There will be NFL Network specials on the Eagles that you’ll save on the DVR. Nick Foles and Carson Wentz will throw out the first pitch at the Phillies opener. There will be lovefests at the open training camp scrimmages (here’s hoping the Eagles increase the number). From Callowhill to Conshohocken to Cancun you’ll nod at fellow fans everywhere in championship swag.
The title-winning team usually holds its ring ceremony around June. It may be a private affair, but you’ll get to watch coverage. My hunch is that owner Jeff Lurie springs for jewelry the size of a bagel, with the Eagles logo in emerald green, surrounded by 52 diamonds.

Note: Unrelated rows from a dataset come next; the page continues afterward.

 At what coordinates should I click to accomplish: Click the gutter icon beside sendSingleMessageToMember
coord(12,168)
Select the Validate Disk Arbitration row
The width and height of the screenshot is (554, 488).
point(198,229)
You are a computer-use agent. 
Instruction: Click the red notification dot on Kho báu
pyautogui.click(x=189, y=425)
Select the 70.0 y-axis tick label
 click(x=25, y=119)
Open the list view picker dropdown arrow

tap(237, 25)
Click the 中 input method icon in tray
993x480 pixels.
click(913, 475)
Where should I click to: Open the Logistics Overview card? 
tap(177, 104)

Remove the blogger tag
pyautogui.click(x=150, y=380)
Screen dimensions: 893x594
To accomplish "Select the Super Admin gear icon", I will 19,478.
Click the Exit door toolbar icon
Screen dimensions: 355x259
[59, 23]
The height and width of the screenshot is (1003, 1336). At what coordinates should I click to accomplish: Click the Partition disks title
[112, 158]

In August, Dawkins and Terrell Owens get inducted into the Pro Football Hall of Fame. A midnight green sea of fans will engulf Canton, Ohio just as a tsunami of Phillies red overtook Cooperstown when Richie Ashburn and Mike Schmidt got baseball immortality in 1995.

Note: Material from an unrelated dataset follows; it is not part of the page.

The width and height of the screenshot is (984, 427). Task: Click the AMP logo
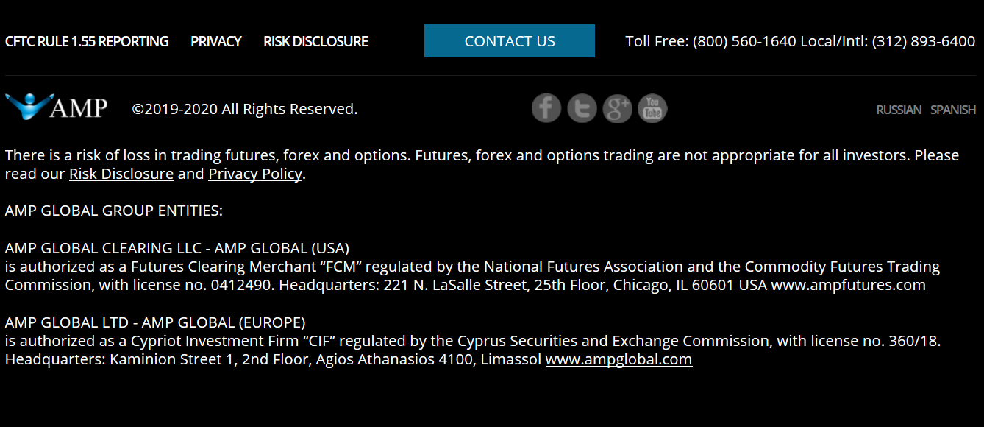(57, 107)
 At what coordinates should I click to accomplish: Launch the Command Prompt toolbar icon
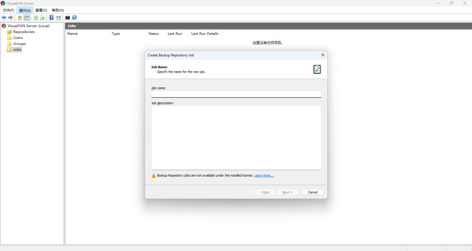[x=68, y=18]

Of course, the best night will be Thursday, Sept. 6 as the regular season kicks off with the defending champions playing at home. The NFL tries to schedule a compelling opener, so I’m guessing we’ll see an NFC title game rematch, with the Vikings coming here under new offensive coordinator John DeFilippo.
Arrive early. You don’t want to miss seeing the first “Super Bowl Champions” banner unfurled above Lincoln Financial Field. Bring a hankie, you may need it.
That should be the first of six primetime games – the maximum the NFL allows a team. The Eagles – your guys – are now the league’s marquee franchise. Or the gold standard, if you will. If you believe Cris Collinsworth is biased against the Birds, you’ll take immense pleasure each time he has to cough out the words “world champions.”
The benefits of this one will never end. Ten years from now, you’ll reenact the “Philly Special” at tailgate parties. Twenty years from now you’ll attend a championship team reunion at the Linc (or wherever they play then), marveling at how well Doug Pederson has aged.
They’ll give Kelce center stage at that 2037 reunion, although the Mummer’s costume might fit more snugly. And he’ll belt out a reprise of The Speech.
And you’ll remember, and savor, every last word.